2. The definition of evaluation contexts gives you a unique reduction strategy.

Given a program M, you rewrite it as an evaluation context with another term.

  M = k { N }

  k describes 'the rest of the computation'.

  N describes the current focus of computation; so, a reduction rule should
  be applied to N. Let's say  N --> N'.

  Then, we have

      k { N }  --->   k { N' } 

  In this way, we reduce a program.

3. 

  When evaluating 'letcc u in M', u is bound to 'the rest of the computation',
  which is an evaluation context.

    k { letcc u in M } --->  k { [k/u] M }

  When throwing a value V to an evaluation context, the current evaluation
  context is canceled.

    k { throw V to k' } ---> k' { V } 

  Thus,
    
    u : A false is bound to an evaluation context.

4. Example.

Here is a function for computing the product of elements of a list:

  lam x : nat list. 
    rec x of
      f nil => 1
    | f (h::t) => if h = 0 then 0
                  else h * f(t)

If the argument list contains 0, there is no more recursive calls (to see
the rest of the list), but still we have to backtrack. This backtracking
is avoided if we use 'letcc' and 'throw'.

  lam x : nat list.
    letcc u in 
    rec x of
      f nil => 1
    | f (h::t) => if h = 0 then throw 0 to u
                  else h * f(t)

Now consider the following program:

((lam x : nat list.
    letcc u in 
    rec x of
      f nil => 1
    | f (h::t) => if h = 0 then throw 0 to u
                  else h * f(t)             
 ) [1 :: 2 :: 0 :: nil] 
) + 1

That is, we apply the function to [1 :: 2 :: 0 :: nil], and then add the
result to 1.

We first apply the function to [1 :: 2 :: 0 :: nil] which gives:

(   
    letcc u in 
    rec [1 :: 2 :: 0 :: nil] of
      f nil => 1
    | f (h::t) => if h = 0 then throw 0 to u
                  else h * f(t)             
) + 1

Now what is the variable u bound to? (Please think about this.)
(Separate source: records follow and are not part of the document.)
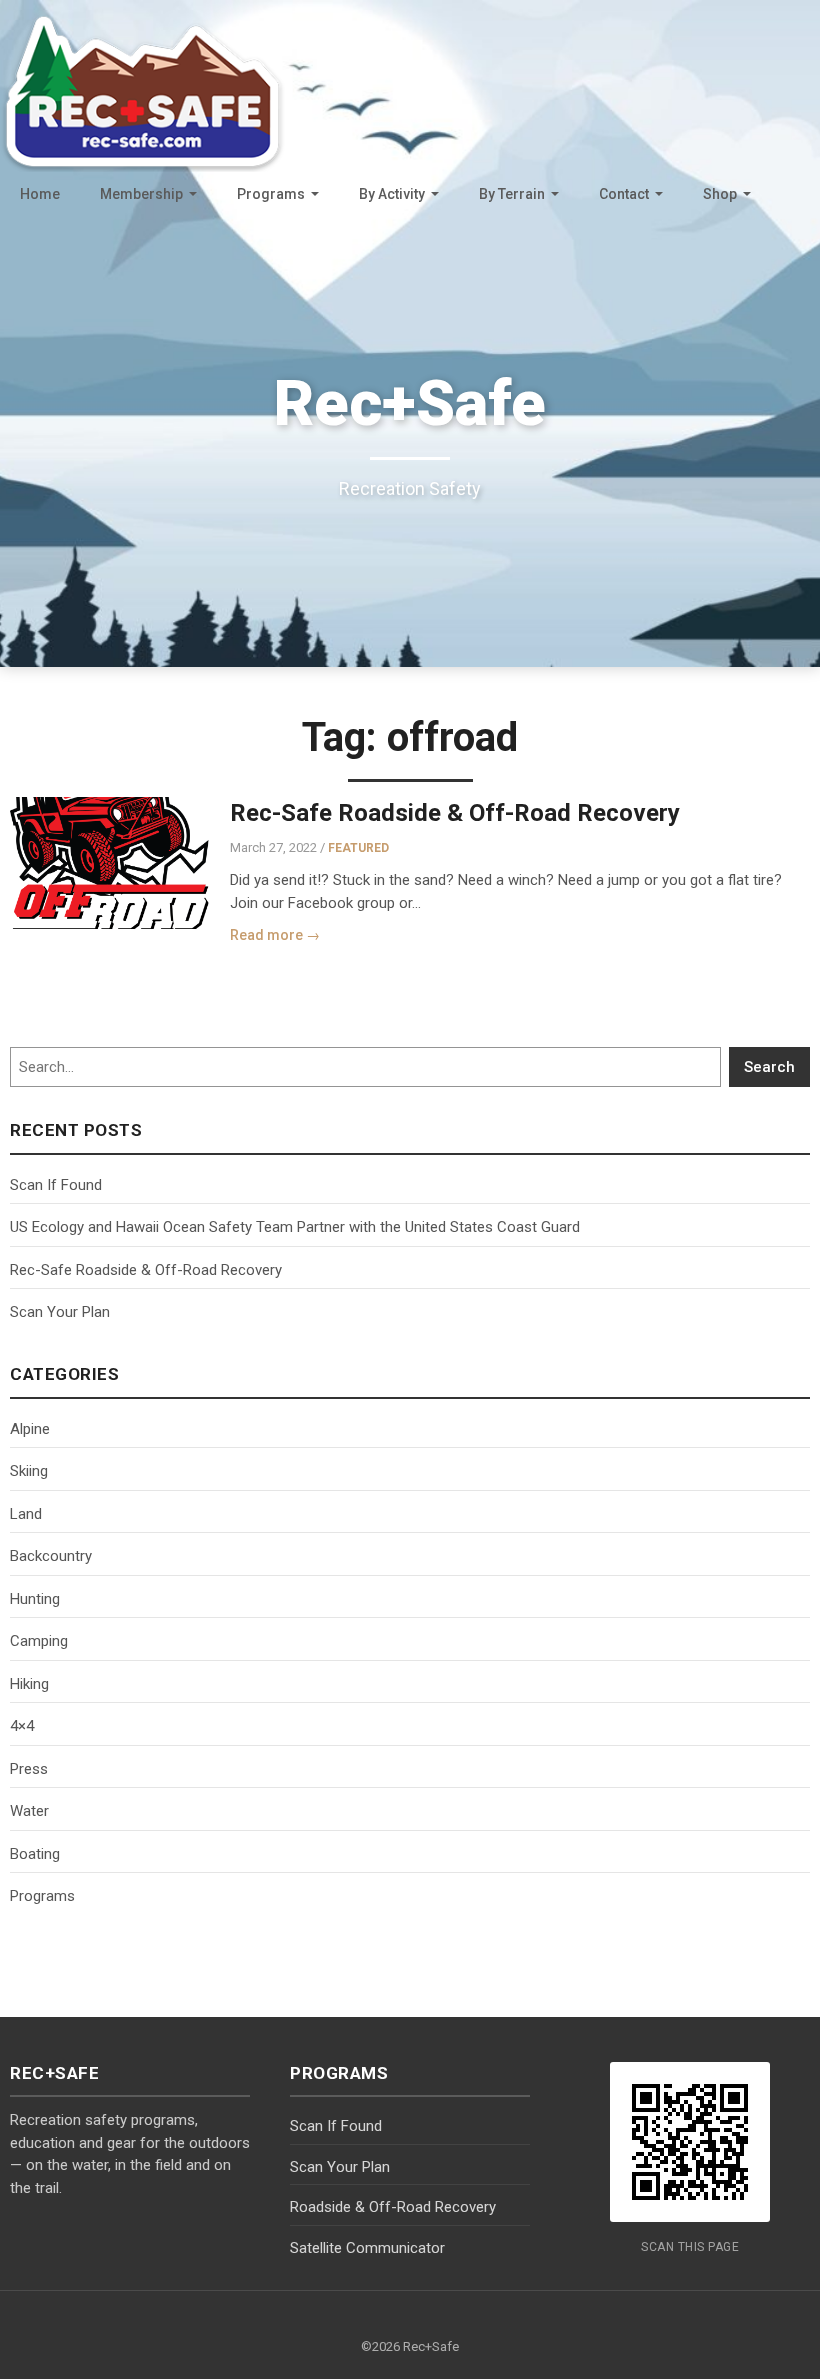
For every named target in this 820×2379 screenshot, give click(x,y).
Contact (624, 194)
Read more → (275, 935)
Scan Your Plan (60, 1312)
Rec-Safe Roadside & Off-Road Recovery (455, 813)
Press (29, 1769)
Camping (39, 1641)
It is bound to an evaluation context describing the rest of the computation,
which is in this case "result + 1", i.e., "[] + 1". So, the above program
reduces to:

(   
    
    rec [1 :: 2 :: 0 :: nil] of
      f nil => 1
    | f (h::t) => if h = 0 then throw 0 to ([] + 1)
                  else h * f(t)             
) + 1

Later when we encounter 0 in the list, we throw 0 to "[] + 1". So, no matter
what the computation looks like at that point, we discard it and use the
evaluation context "[] + 1".

...... throw 0 to ([] + 1) ....

--->

0 + 1

This is how evaluation context/letcc/throw works.